# What will they think of next?



## JRNY (Nov 17, 2009)

I find this pretty funny.

http://cgi.ebay.com/PIGEON-COOP-PEN...459?pt=LH_DefaultDomain_0&hash=item53e437fe8b


----------



## Quazar (Jul 27, 2010)

well, its portable as far as it has wheels and could roll a few yards along a flat surface.
No suspension so wouldnt like to "tow" it very far before it shook apart .... oh, no towbar so couldnt do that anyway lol


----------



## Andyfitz (May 29, 2010)

Those Amish are sure on top of the technology


----------



## hillfamilyloft (Jun 22, 2005)

Like the way you just move it when the poop piles up. Fertilize as you go.


----------



## MaryOfExeter (Sep 30, 2007)

Nothing but a kitbox on wheels attached to a chicken tractor.


----------



## Greek Boy (Apr 12, 2010)

This looks like a chicken coop that was adapted to house pigeons as well. Note the walk way from coop to aviay. This is a typical runway for hens. The entire loft is moved from spot to spot for free grazing, and feeding lawn. Just lift from aviary and pull. Either way very clever. Did you check out the price?


----------



## Guest (Nov 10, 2010)

Greek Boy said:


> This looks like a chicken coop that was adapted to house pigeons as well. Note the walk way from coop to aviay. This is a typical runway for hens. The entire loft is moved from spot to spot for free grazing, and feeding lawn. Just lift from aviary and pull. Either way very clever. Did you check out the price?

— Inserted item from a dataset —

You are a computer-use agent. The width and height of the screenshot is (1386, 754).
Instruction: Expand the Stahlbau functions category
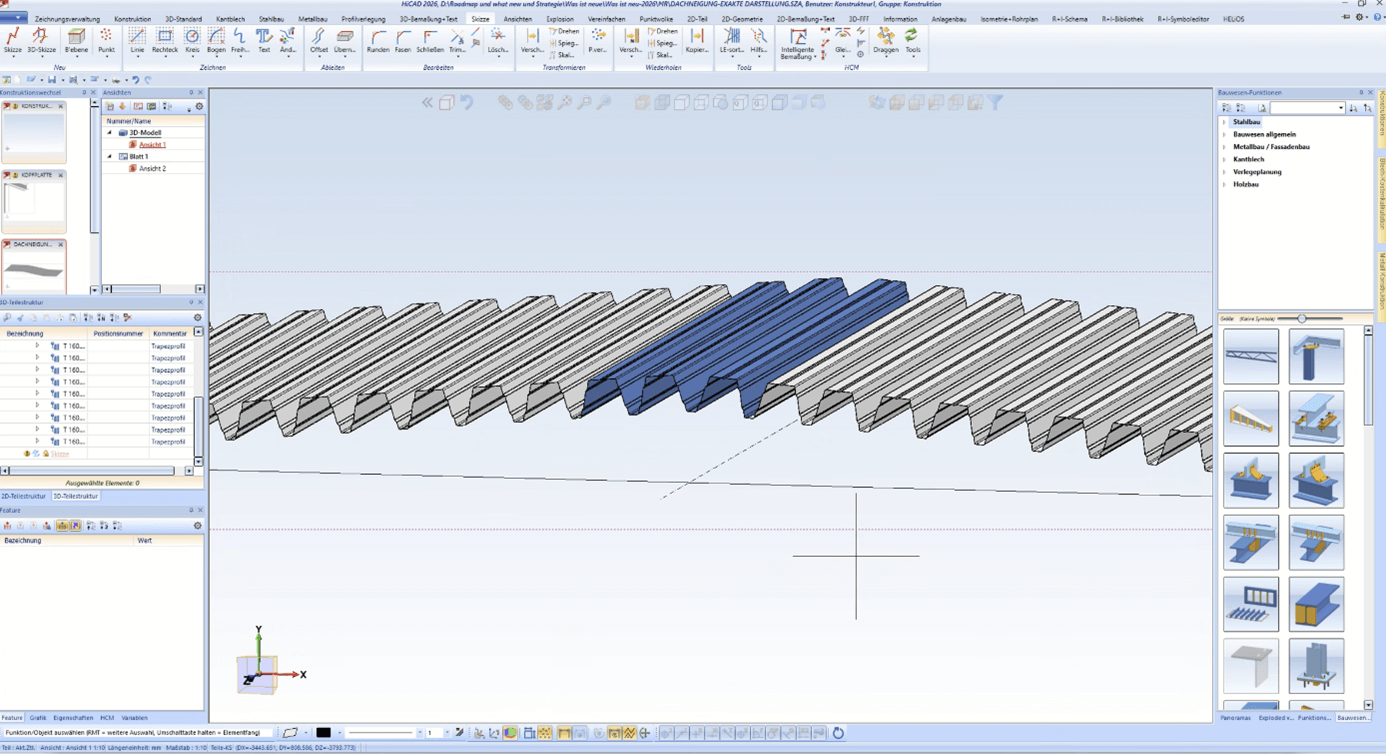pyautogui.click(x=1224, y=122)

Im sure the amish could build you anything you need , they are very handy when it comes to any kind of shelter, give them an idea and they will impress you everytime ... they got mad building skills fo sho


----------



## JRNY (Nov 17, 2009)

Hey when you gotta bring the birds to the club or a toss. You could bring the whole loft.
No more baskets. LOL


----------



## crosbeem (Sep 20, 2010)

*Amish*



JRNY said:


> I find this pretty funny.
> 
> http://cgi.ebay.com/PIGEON-COOP-PEN...459?pt=LH_DefaultDomain_0&hash=item53e437fe8b


it's Amish too!! )


----------